Textauszug:

Die GfbV erinnert an die Völkermord-Verbrechen des deutschen Kaiserreiches und des faschistischen Italiens

Bozen, Göttingen, 13. Januar 2004

Aufgehängte HereroDie Gesellschaft für bedrohte Völker (GfbV) hat die deutsche Regierung aufgefordert, sich bei den Herero in Namibia für den Völkermord zu entschuldigen. Vor 100 Jahren massakrierte die damalige deutsche Schutztruppe in der früheren Kolonie Deutsch-Südwestafrika 75.000 Hereros und Namas.

Auch Italien drückte sich bisher erfolgreich an einer Entschuldigung von Völkermordverbrechen des faschistischen Italiens in Afrika vorbei. Im Winter 1929/30 startete Italien die militärische Rückeroberung des einstigen italienischen Kolonie Lybien. Dabei sollen laut Untersuchungen der italienischen Historiker Giorgio Rochat und Giulio Massobrio mehr als 40.000 (bei einer Gesamteinwohnerzahl von 800.000 Menschen) ermordet worden sein.

Aufgabe: Führe den Text über die Völkermordverbrechen in Deutsch-Südwestafrika und Libyen nach seinem letzten Satz weiter. Die Einträge spielen hierbei keine Rolle.

Einträge im Datensatz:
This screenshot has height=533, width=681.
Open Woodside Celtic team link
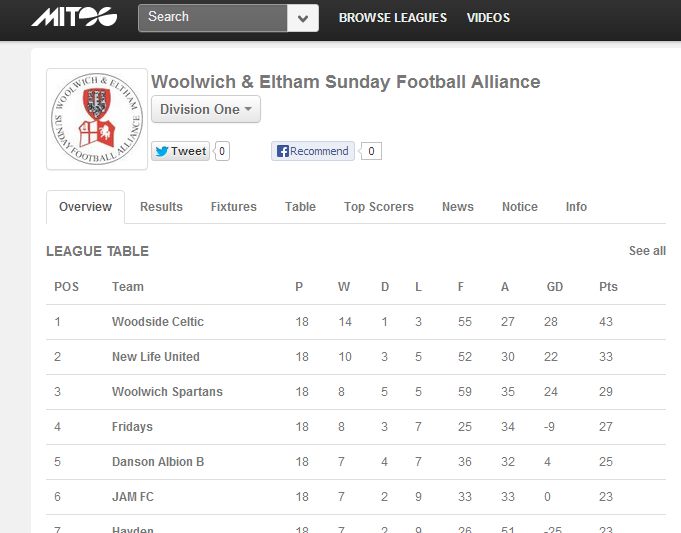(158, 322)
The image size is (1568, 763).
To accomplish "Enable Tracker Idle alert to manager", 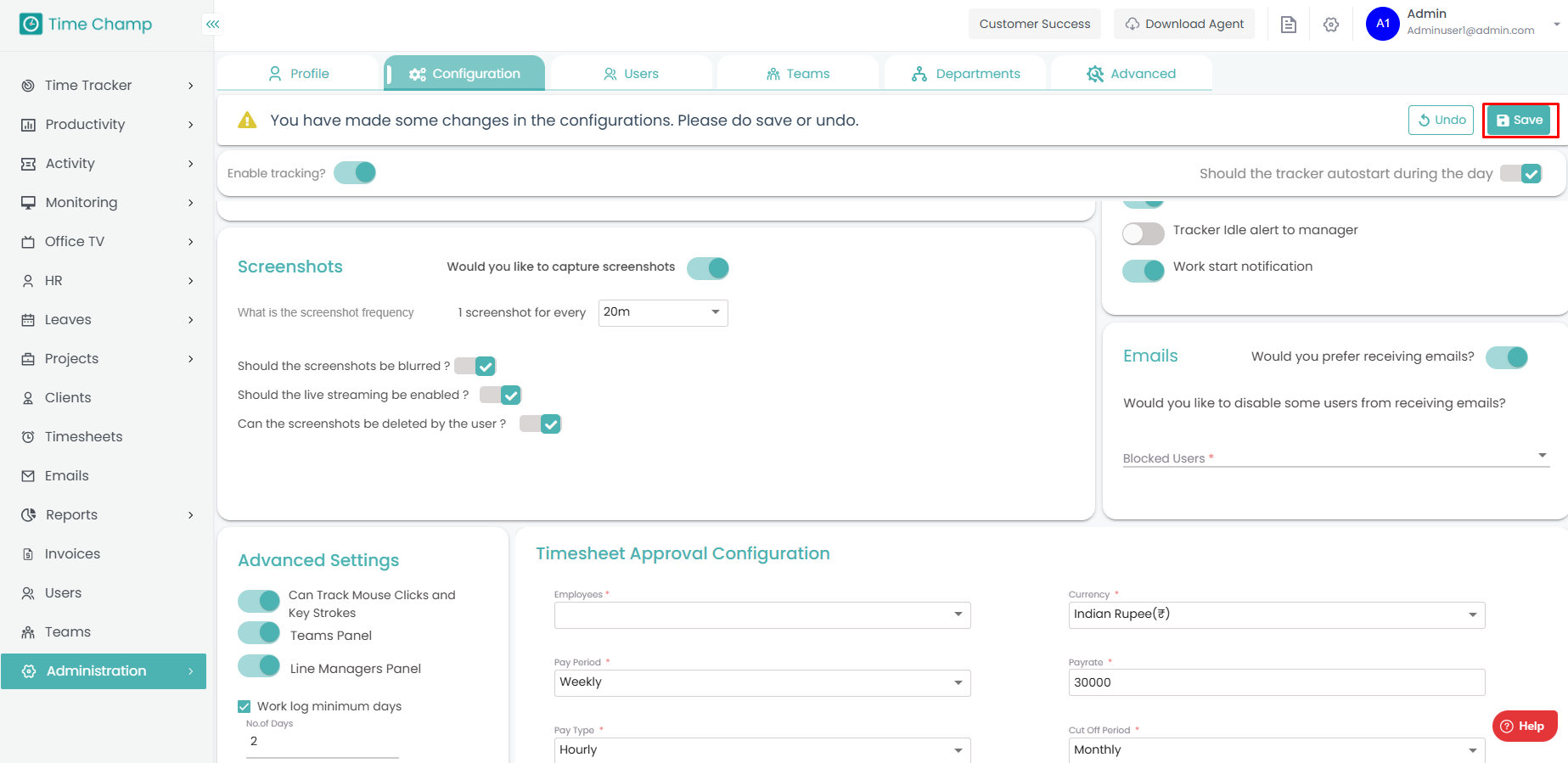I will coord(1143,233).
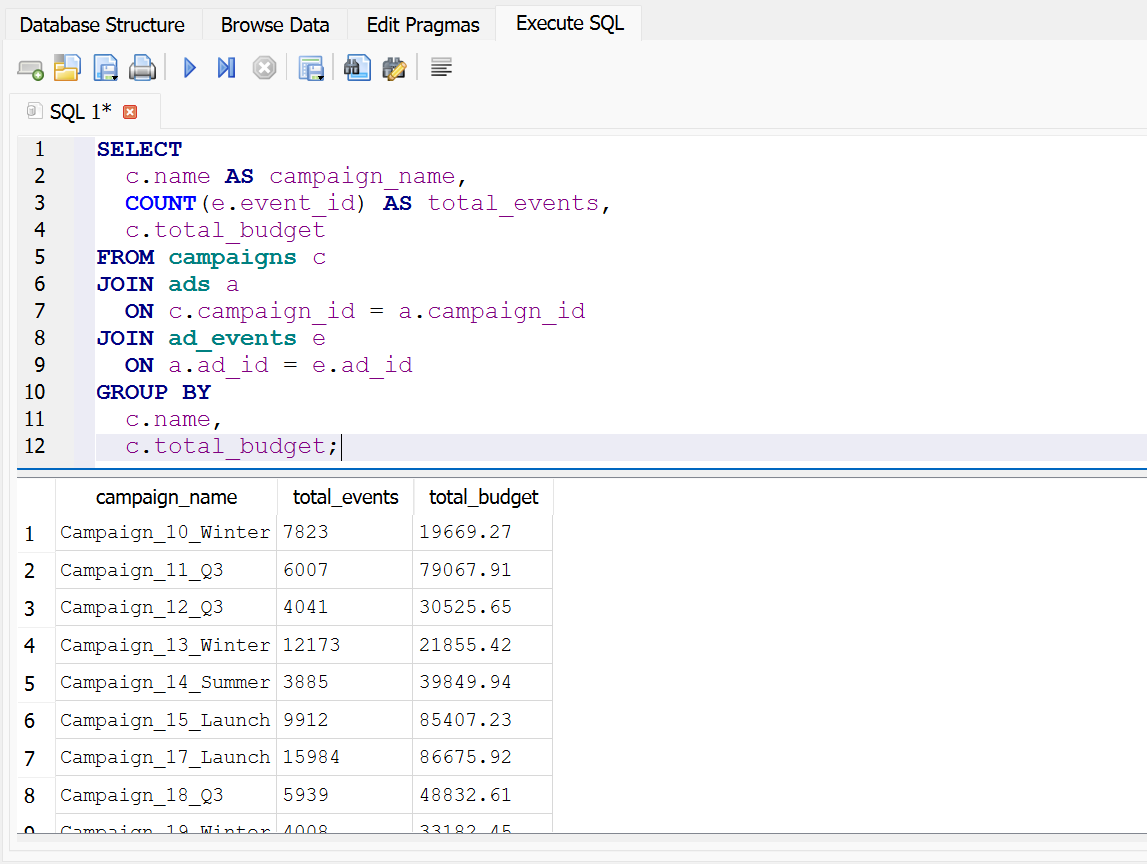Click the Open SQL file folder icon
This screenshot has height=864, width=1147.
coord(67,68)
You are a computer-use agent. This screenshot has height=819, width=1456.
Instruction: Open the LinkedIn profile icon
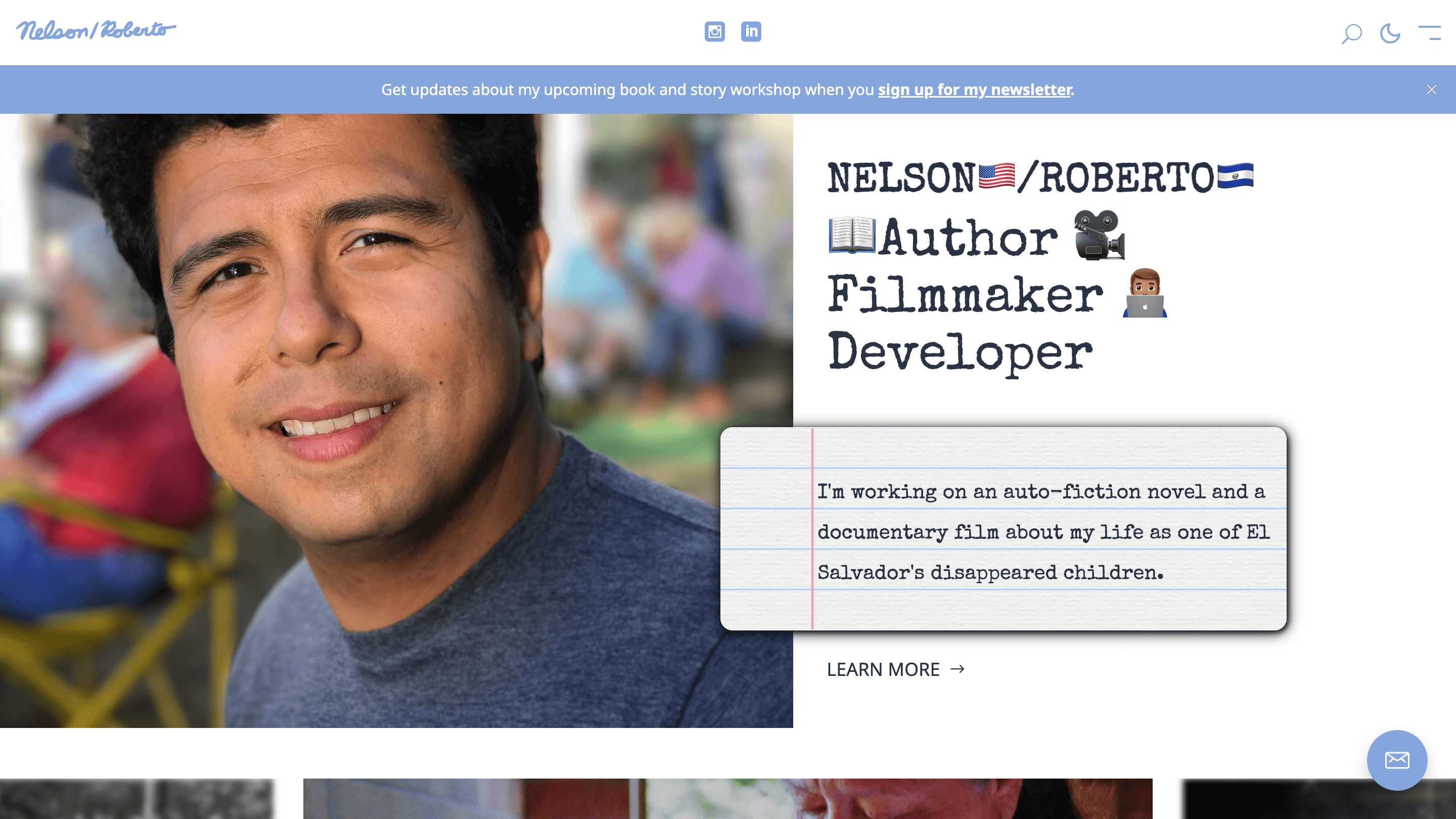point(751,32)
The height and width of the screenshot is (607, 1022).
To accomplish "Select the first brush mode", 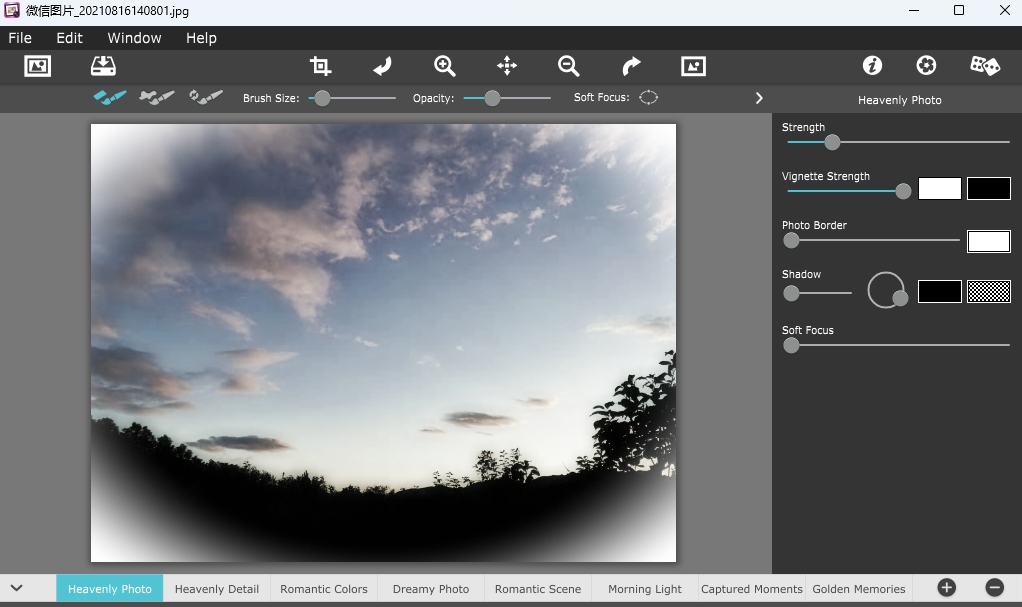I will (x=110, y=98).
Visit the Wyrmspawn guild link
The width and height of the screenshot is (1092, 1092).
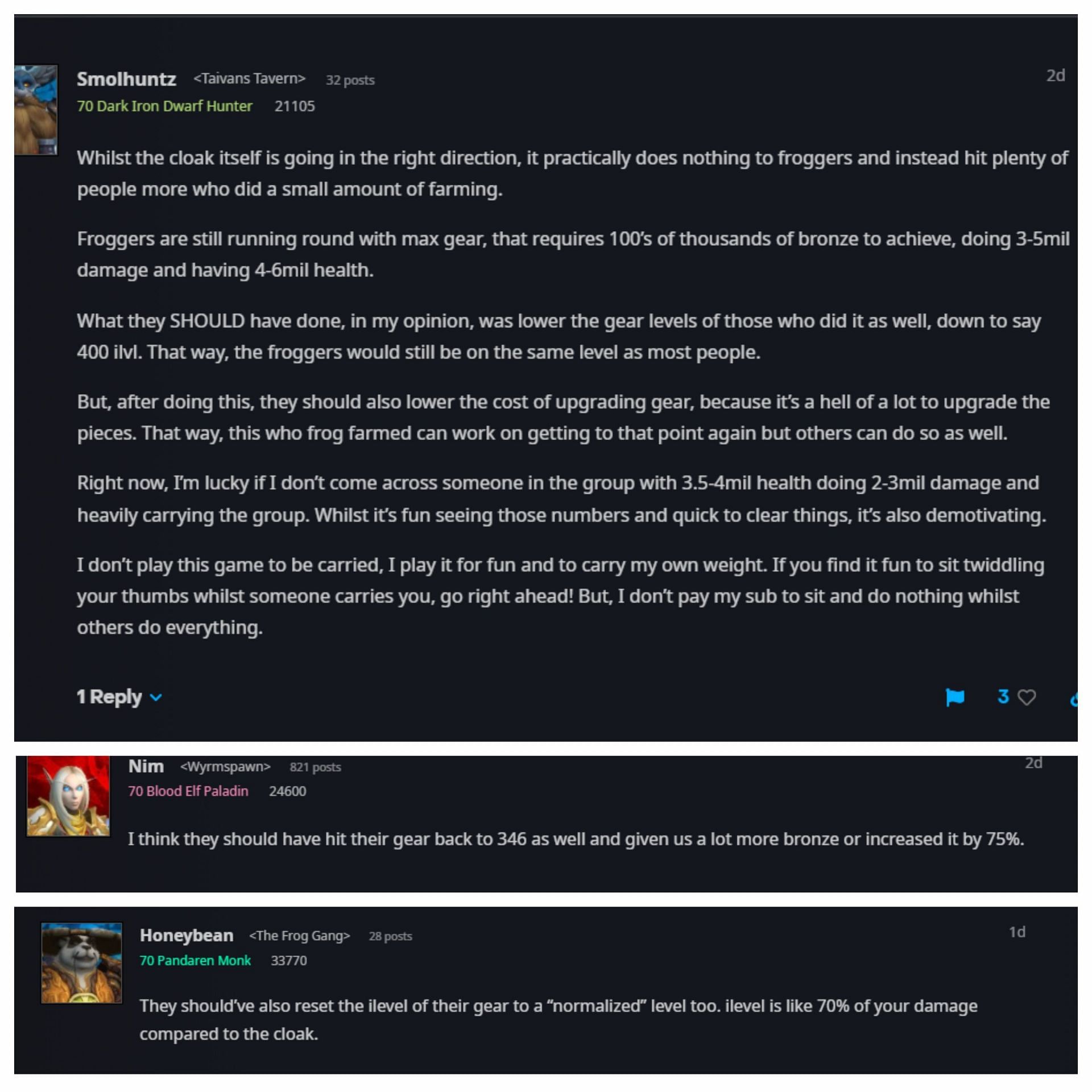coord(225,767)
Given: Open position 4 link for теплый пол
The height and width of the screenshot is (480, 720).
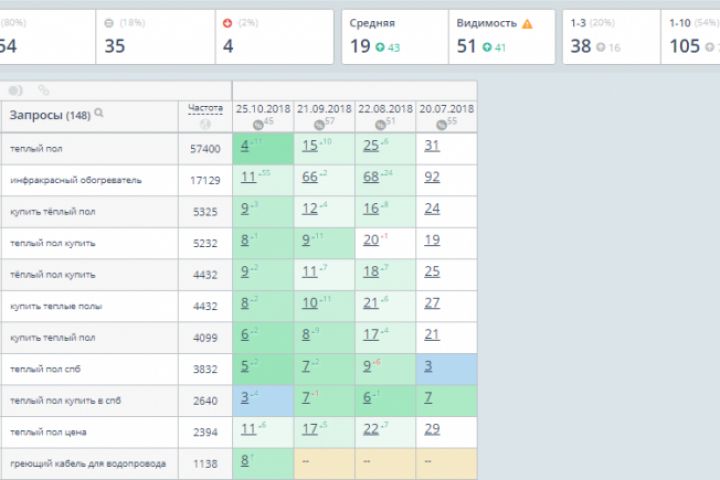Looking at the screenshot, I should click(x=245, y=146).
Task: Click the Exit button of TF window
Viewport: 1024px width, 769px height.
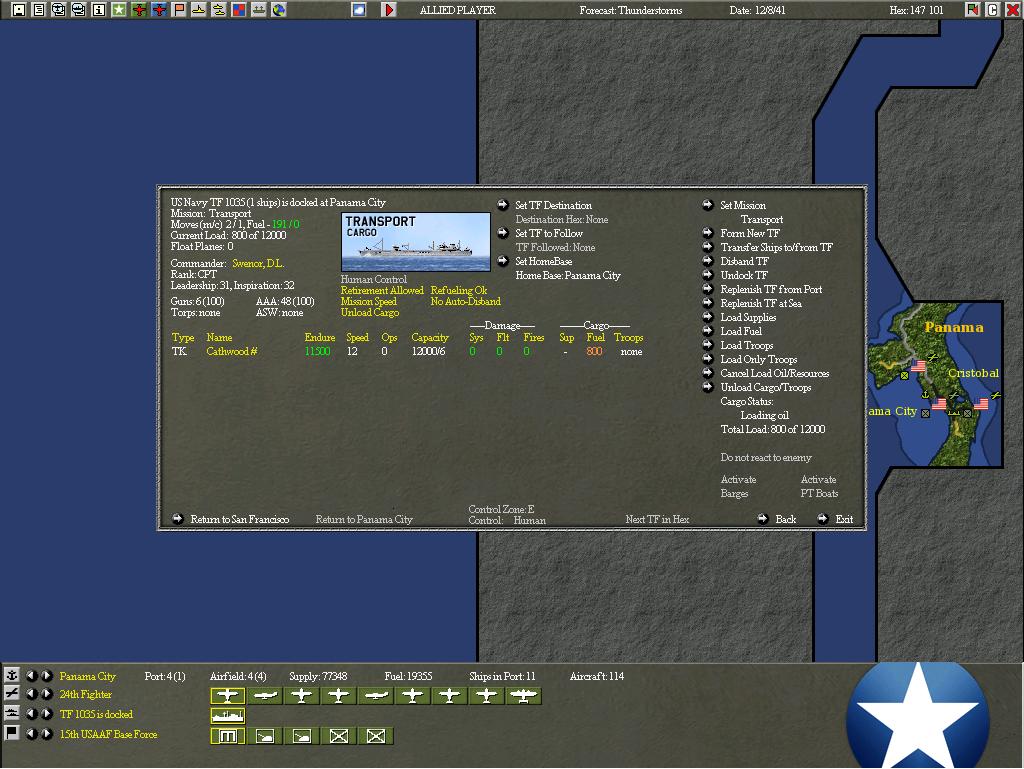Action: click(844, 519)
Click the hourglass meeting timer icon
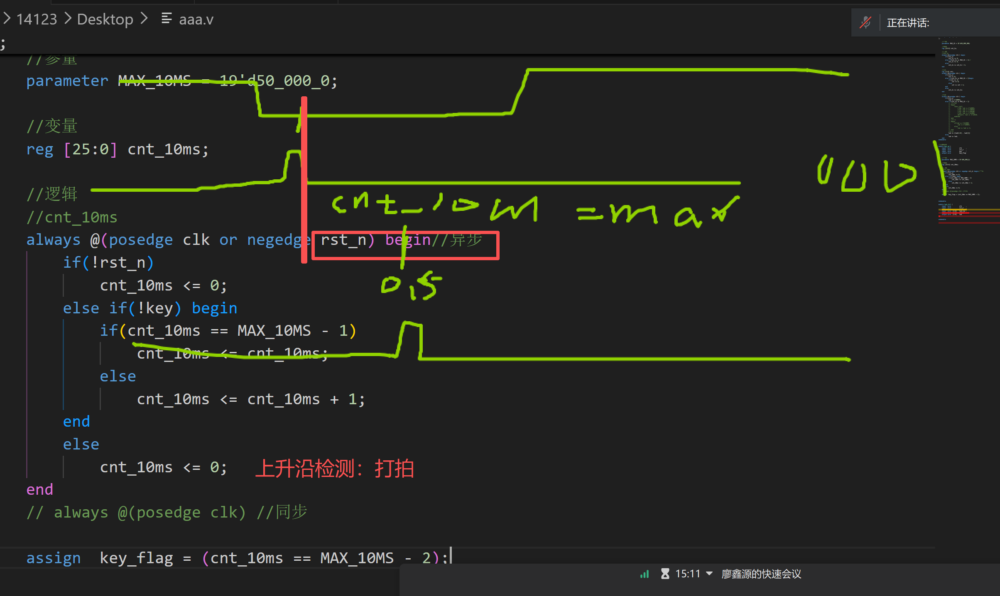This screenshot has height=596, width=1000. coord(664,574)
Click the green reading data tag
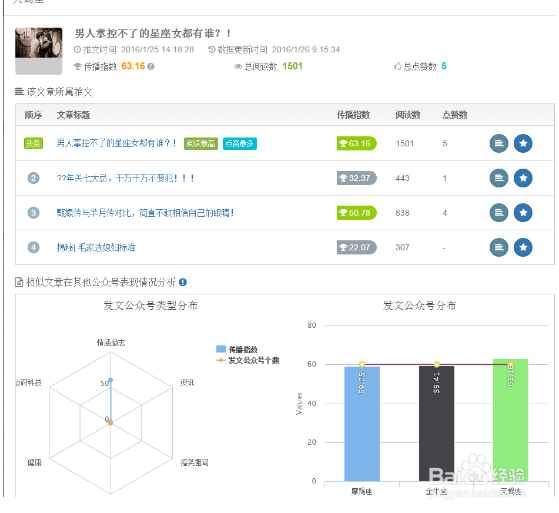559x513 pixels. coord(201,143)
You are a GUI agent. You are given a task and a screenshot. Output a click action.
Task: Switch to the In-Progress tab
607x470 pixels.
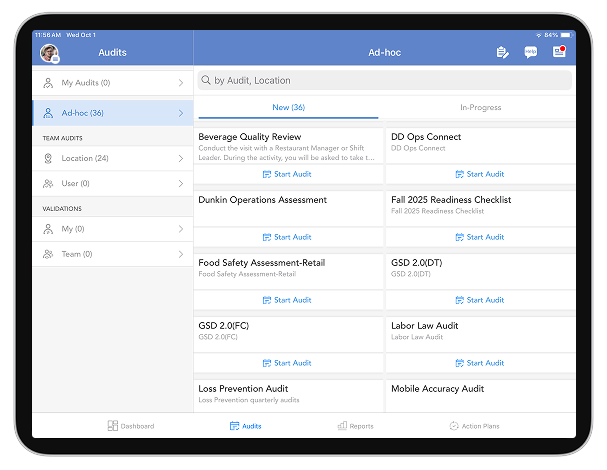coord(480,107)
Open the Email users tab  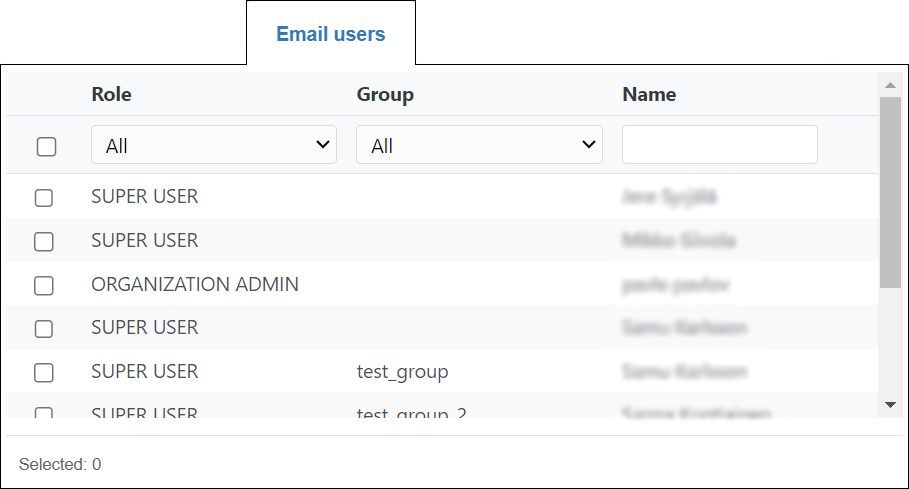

Antwort:
Den Tatbestand des Völkermordes sieht die GfbV als erfüllt an, denn die Deutsche Schutztruppe folgte damals dem Vernichtungsbefehl ihres kommandierenden Generalleutnants Lothar von Trotha, trieb die Herero nach der Niederschlagung des Aufstandes in die wasserlose Omaheke- Wüste und riegelte sie von der Außenwelt ab. Tausende von Männern, Frauen und Kinder verdursteten oder wurden von den Soldaten "von ihren Leiden erlöst". Nachdem deutsche Siedler gefordert hatten, mit den Herero auch gleich die Nama auszurotten, erhoben sich auch diese und wurden Opfer einer Politik der "verbrannten Erde" der Kolonialregierung.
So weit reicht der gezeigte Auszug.